Rare Tasmanian forest will host climbers in global canopy campout

This weekend, Bob Brown Foundation will head high into the ancient forests of Tasmania in the 6th annual Big Canopy Campout.

This global event will be raising awareness and helping to protect the Seikopai indigenous communities in Ecuador through the SËRA Foundation, sharing, learning and connecting information in the fight to protect their ancestral knowledge and, ultimately, the Amazon rainforest.

“In lutruwita / Tasmania we will be out in the threatened forests adjacent to the Tasmanian Wilderness World Heritage Area near the Florentine valley. Our canopy campers will be among the world’s tallest flowering plants, which are in Forestry Tasmania’s logging plans, in the canopy of the rainforest surrounding these goliaths,” Erik Hayward, Bob Brown Foundation Campaigner said.

“We are in awe of the incredible forest of the Tiger Range. Forests will be woodchipped if Forestry Tasmania (FT) is allowed to proceed with destroying the ancient forest. It is also one area, among dozens of valleys, plateaus, creek lines, hillsides, river edges and ridge lines throughout lutruwita / Tasmania, that are beings systematically shredded for chip. This is a disgrace.”

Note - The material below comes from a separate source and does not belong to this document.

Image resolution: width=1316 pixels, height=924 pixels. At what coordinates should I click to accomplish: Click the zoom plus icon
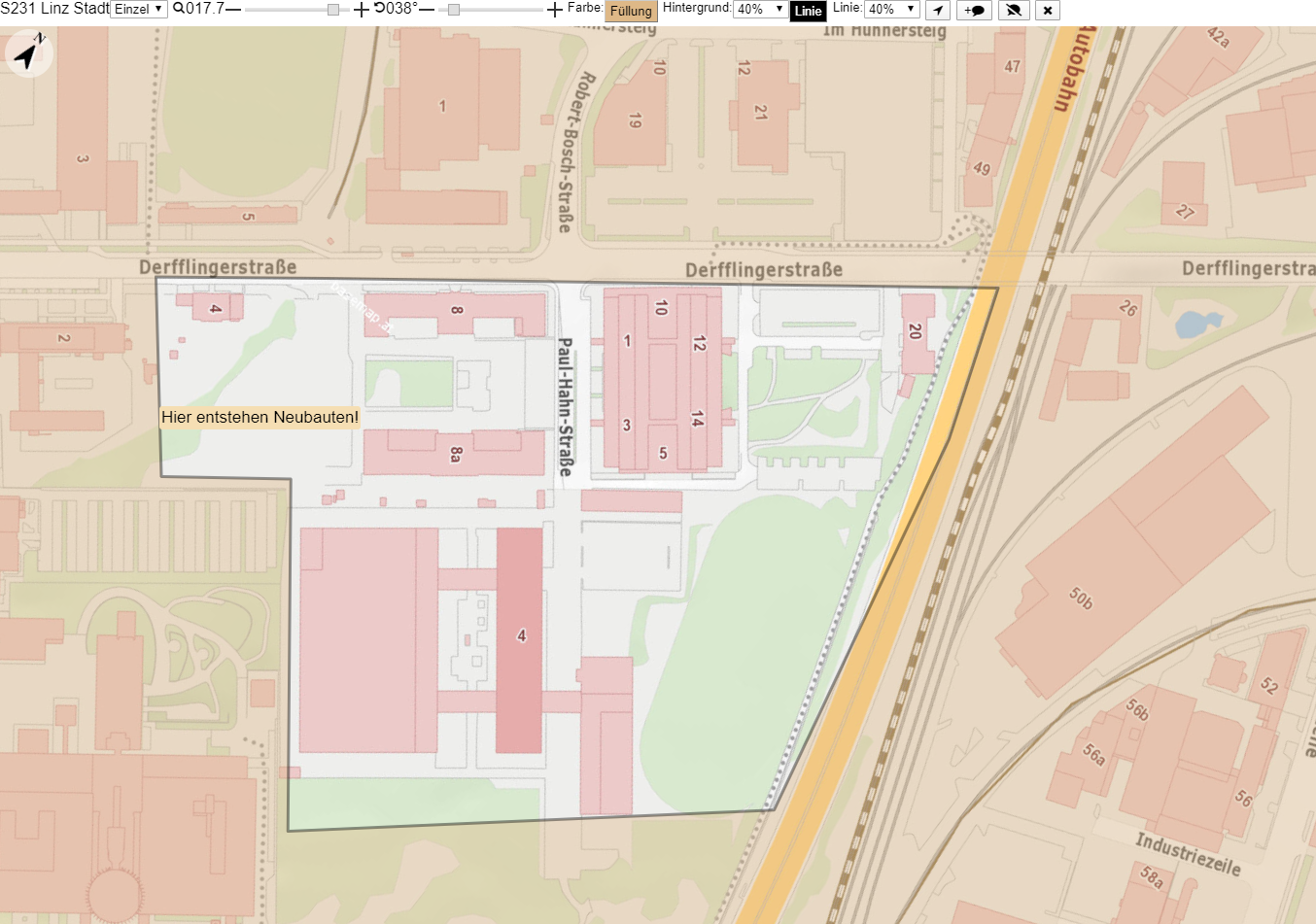[x=362, y=10]
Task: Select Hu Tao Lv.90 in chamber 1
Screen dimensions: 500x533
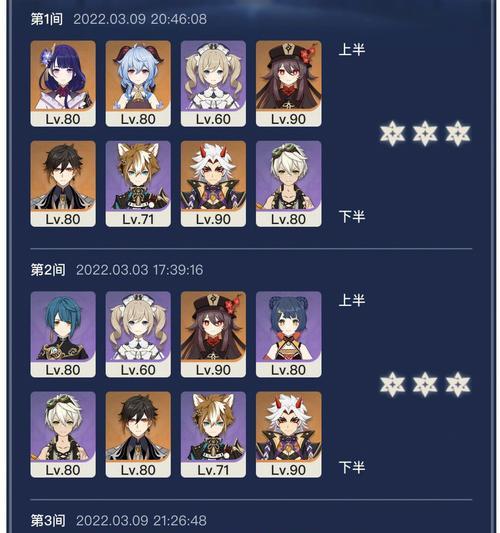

“Our public Big Canopy Campout will be hosted in October in the threatened rugged rainforests of takayna / Tarkine to occupy, explore, defend and protect Tasmania’s wildness. The threats to takayna are many. From planned logging by FT, drawing lines on maps from desktop analysis of potential log volumes, completely disregarding the ecological habitat, climate and intrinsic values of these Gondwanan forests, to mining companies looking to open up wild areas, untouched by mechanisation, to plunder and destroy parts of the world’s second largest intact rainforest on the surface of this struggling Earth,” Erik Hayward said.

“The Big Canopy Campout will bring people from all walks of life from all over the world to hear about the plight of Tasmania’s wild forests and takayna. We are using these events to explore these magnificent and fragile threatened forests, camp in and under the trees and take a stand against this indiscriminate devastation,” Erik Hayward said.